Évoquant la formation du gouvernement, Mme Moawad a indiqué à l'issue de la rencontre : « Il est de plus en plus évident que dès que le processus constitutionnel est en panne, l'instabilité sécuritaire refait surface. » « Désormais, a-t-elle ajouté, il existe deux camps opposés. Celui du 14 Mars qui, suite aux élections, peut affirmer représenter une grande partie du peuple libanais qui réclame un État fort, qui puisse réaliser l'indépendance, la souveraineté, la démocratie et le bon fonctionnement des institutions, un État qui permette aux Libanais de se retrouver autour de certains principes et de consacrer la coexistence », a-t-elle dit.
« Un autre camp (celui du 8 Mars) œuvre, en même temps, à l'instabilité dans le pays et à la création d'un climat propice à une insurrection contre la Constitution et le pacte national, contre les résultats des élections parlementaires et contre, malheureusement, le principe d'un Liban unique », a-t-elle ajouté, précisant que cette insurrection « est soutenue par des pays étrangers qui tentent de réaliser leurs intérêts en transformant le Liban en un champ ouvert aux conflits ».
À la question de savoir si elle s'attend à voir bientôt le gouvernement se mettre en place, elle a répondu :
« Ce dont nous avons été témoins lors du premier round de consultations n'était pas très encourageant pour l'avenir. »

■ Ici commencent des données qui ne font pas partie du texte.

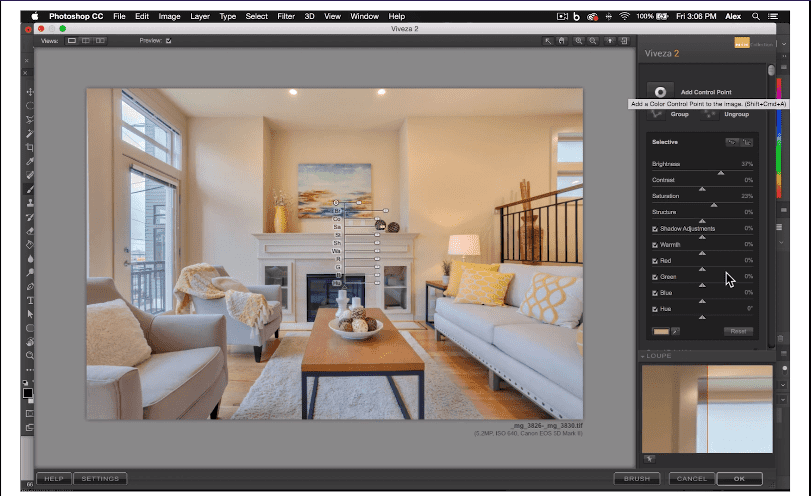811x496 pixels.
Task: Open the Layer menu
Action: pyautogui.click(x=199, y=17)
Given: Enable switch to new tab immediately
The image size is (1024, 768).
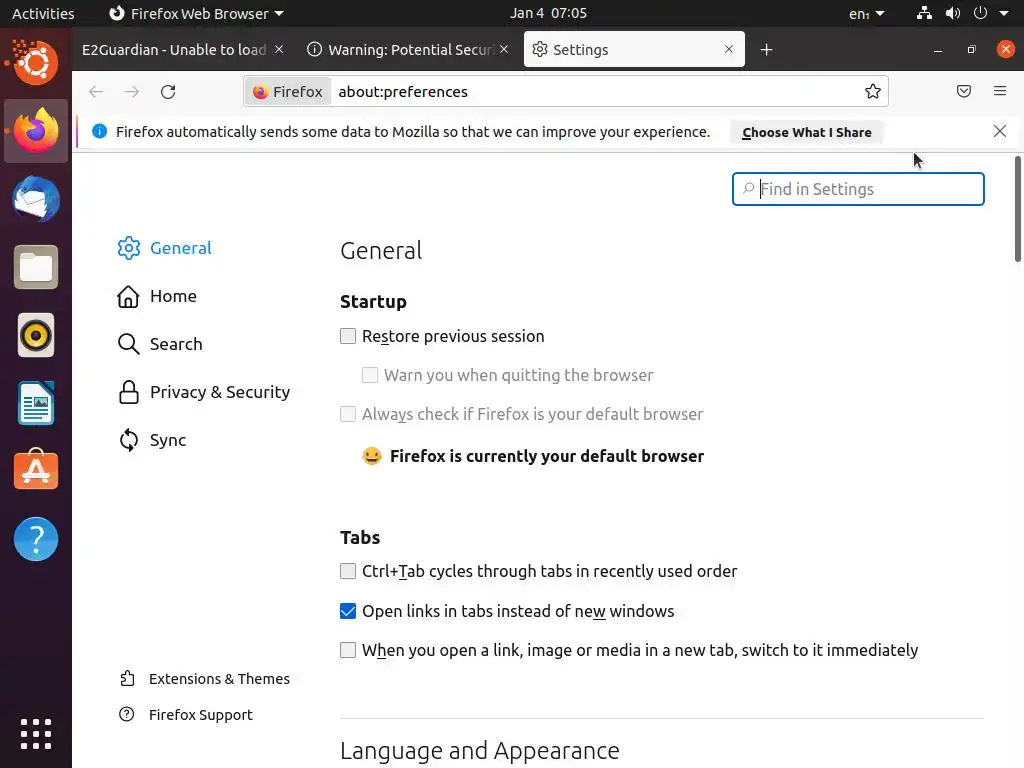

Le mufti a par ailleurs reçu le chef du Parti national libéral, le député Dory Chamoun, qui a affirmé avoir examiné avec lui les questions de l'heure et la formation du gouvernement. Prié de dire si la visite du chef de l'État syrien, Bachar el-Assad, en Arabie saoudite aura des répercussions positives au Liban, il a estimé que cela « est possible, si le président Assad est animé de bonnes intentions. Il doit avoir, dès son retour, une position claire en sommant ses amis et alliés libanais d'abandonner leurs petites revendications et de se concentrer sur ce qui est plus important, à savoir l'intérêt du Liban ». « Je n'ai pas grand espoir dans la formation du cabinet, parce qu'il y a des intérêts personnels qui n'ont rien à voir avec l'intérêt du pays et qui ont le dessus sur ce dernier.(...) Le pays tout entier repose sur le gendre, comme l'a dit Aoun », a-t-il ajouté.